Working from the entries below, give again each line from the first through the one containing "Given: Add a", exactly and with nothing else.

══ Records for the exercise

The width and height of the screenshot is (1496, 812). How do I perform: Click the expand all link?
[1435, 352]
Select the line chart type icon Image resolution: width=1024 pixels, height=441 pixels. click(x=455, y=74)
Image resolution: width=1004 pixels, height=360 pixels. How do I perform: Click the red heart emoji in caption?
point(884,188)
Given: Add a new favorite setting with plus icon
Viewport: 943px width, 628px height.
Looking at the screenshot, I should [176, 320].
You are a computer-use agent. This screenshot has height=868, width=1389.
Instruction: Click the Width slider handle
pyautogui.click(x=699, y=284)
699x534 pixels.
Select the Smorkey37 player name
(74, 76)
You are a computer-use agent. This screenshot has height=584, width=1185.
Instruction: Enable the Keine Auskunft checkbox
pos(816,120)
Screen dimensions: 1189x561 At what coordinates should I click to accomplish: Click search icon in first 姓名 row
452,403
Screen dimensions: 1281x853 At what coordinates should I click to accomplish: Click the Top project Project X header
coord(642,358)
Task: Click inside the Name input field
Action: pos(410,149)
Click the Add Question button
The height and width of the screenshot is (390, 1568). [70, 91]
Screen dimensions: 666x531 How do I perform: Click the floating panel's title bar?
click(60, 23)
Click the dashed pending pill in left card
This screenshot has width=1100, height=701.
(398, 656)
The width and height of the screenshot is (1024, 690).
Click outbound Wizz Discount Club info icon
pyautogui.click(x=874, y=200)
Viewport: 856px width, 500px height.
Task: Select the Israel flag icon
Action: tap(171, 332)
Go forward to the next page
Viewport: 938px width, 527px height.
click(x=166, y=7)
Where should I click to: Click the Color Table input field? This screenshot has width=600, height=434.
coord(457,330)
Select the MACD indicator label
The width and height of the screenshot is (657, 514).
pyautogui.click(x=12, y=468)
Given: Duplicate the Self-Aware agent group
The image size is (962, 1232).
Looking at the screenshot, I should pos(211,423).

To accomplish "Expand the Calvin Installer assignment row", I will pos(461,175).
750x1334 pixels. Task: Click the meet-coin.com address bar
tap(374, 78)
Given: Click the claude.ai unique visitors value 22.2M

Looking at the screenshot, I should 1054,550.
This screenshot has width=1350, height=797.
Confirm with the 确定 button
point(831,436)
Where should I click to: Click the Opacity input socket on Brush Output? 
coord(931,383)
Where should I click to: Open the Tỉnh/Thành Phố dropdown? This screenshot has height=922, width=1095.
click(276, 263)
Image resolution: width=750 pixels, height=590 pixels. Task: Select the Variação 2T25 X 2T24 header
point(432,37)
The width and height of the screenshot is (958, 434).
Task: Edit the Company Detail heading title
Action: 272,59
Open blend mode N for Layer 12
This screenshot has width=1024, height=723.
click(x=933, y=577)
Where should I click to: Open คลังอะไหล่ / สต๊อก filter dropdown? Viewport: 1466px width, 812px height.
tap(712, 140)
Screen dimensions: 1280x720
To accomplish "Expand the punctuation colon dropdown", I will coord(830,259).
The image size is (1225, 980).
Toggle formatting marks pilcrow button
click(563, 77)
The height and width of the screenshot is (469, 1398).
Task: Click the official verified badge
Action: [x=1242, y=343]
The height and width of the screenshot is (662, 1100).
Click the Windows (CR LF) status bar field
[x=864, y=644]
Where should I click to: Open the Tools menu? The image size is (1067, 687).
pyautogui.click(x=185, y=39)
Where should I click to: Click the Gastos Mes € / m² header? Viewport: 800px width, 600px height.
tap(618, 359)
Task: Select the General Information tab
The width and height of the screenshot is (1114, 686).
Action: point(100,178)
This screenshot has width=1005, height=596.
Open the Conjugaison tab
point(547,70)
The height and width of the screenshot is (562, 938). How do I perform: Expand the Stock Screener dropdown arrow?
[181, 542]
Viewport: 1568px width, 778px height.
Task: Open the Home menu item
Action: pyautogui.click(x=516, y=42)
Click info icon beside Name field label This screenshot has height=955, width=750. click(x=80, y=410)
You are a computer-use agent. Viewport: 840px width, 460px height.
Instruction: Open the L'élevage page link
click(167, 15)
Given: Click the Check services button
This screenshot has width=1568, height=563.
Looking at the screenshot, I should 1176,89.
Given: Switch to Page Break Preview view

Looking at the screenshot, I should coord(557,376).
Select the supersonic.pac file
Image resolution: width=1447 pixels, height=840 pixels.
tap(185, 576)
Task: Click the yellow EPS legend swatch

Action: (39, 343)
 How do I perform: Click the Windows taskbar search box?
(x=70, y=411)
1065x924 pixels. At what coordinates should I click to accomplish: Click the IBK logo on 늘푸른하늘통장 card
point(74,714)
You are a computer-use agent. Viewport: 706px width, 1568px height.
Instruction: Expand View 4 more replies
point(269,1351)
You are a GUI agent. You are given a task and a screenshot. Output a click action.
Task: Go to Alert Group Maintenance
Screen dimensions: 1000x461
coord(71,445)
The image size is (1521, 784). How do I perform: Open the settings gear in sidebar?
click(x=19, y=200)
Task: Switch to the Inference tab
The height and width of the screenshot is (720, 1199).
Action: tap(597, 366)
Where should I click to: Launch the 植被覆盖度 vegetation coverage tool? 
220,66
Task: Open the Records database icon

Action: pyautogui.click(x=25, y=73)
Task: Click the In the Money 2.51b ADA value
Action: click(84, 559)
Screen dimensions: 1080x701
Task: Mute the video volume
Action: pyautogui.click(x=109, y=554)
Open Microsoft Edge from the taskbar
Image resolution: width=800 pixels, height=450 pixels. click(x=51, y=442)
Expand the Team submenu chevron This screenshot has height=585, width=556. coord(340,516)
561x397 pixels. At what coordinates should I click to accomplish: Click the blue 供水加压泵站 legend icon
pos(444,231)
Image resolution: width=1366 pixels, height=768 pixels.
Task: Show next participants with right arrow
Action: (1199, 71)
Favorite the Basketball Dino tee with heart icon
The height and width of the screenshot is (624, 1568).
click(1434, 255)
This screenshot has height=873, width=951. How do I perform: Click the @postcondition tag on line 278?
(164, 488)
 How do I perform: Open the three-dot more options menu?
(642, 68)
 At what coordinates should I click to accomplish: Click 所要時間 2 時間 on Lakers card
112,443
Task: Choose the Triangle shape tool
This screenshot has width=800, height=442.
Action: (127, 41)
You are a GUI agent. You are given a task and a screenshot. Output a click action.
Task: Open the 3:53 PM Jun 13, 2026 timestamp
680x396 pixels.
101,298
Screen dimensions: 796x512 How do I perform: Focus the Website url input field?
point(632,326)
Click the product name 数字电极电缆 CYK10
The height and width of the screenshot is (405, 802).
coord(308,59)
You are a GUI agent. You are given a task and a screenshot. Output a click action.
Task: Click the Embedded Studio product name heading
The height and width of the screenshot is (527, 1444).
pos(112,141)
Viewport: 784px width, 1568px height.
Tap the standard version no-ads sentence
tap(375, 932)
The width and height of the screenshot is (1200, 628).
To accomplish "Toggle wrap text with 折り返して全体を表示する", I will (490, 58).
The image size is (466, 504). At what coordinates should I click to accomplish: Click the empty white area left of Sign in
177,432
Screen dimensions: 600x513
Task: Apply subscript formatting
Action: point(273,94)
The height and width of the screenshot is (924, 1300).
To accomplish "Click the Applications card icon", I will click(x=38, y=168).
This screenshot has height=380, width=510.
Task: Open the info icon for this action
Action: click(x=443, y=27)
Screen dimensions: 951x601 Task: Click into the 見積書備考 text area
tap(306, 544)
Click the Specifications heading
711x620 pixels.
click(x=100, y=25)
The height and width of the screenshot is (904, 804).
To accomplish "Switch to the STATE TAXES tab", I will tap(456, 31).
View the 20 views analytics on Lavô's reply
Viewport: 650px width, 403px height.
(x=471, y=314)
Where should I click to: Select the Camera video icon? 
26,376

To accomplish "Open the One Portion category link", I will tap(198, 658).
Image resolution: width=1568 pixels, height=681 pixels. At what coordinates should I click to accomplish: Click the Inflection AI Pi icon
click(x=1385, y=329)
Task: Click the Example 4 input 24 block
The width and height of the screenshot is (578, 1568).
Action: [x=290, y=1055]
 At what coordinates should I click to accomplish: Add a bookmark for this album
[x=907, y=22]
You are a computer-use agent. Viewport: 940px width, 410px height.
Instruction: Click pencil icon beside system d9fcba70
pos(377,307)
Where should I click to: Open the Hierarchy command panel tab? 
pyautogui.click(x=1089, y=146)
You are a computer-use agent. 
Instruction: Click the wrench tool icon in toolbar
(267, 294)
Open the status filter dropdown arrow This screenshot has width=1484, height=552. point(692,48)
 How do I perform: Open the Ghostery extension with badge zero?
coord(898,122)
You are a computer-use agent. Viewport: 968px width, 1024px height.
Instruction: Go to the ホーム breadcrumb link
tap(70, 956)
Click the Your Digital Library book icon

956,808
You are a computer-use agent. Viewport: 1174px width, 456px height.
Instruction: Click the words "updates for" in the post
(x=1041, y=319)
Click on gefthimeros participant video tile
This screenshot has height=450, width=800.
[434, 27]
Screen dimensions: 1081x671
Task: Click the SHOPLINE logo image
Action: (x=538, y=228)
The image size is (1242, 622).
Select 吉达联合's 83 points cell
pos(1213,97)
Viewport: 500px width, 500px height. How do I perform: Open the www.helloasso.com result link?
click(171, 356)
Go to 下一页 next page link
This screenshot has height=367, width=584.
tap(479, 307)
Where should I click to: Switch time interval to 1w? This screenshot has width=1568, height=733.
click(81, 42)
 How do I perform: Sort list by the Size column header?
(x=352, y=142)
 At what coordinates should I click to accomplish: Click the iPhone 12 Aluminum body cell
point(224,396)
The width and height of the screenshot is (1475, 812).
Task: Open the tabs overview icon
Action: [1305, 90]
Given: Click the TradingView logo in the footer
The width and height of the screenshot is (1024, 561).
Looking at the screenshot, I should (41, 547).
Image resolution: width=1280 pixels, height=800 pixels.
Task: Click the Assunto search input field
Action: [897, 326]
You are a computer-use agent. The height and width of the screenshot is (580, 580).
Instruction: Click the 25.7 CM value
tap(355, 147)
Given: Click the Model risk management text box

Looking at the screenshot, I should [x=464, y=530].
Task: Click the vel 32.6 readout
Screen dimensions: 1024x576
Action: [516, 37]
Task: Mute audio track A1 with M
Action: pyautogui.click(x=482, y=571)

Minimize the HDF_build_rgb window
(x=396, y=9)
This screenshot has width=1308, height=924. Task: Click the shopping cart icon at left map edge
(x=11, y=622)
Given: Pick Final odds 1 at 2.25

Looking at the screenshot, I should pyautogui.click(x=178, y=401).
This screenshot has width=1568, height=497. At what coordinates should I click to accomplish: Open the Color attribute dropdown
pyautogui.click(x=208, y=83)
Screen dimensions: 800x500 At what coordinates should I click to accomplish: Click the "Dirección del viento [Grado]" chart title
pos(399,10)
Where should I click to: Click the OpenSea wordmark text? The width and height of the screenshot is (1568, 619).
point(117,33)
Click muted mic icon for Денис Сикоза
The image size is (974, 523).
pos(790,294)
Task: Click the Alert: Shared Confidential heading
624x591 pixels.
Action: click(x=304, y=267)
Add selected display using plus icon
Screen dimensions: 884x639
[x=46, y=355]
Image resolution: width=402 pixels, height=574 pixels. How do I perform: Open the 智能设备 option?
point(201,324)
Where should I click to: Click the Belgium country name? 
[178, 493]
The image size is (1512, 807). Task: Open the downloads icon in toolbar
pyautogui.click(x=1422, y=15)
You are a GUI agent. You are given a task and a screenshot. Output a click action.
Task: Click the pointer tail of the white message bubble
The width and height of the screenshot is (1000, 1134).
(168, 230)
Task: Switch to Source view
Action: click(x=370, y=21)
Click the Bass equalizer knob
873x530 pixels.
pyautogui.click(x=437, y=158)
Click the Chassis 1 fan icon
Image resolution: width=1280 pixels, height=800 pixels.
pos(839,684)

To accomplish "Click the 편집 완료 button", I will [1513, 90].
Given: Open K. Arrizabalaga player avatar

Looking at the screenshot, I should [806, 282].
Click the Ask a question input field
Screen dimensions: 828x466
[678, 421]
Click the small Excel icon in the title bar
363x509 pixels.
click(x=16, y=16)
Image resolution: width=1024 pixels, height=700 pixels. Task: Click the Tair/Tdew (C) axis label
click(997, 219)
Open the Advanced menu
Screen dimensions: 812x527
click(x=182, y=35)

════

#### Expected output:
The width and height of the screenshot is (1496, 812). How do I perform: Click the expand all link?
[1435, 352]
Select the line chart type icon Image resolution: width=1024 pixels, height=441 pixels. click(x=455, y=74)
Image resolution: width=1004 pixels, height=360 pixels. How do I perform: Click the red heart emoji in caption?
point(884,188)
Given: Add a new favorite setting with plus icon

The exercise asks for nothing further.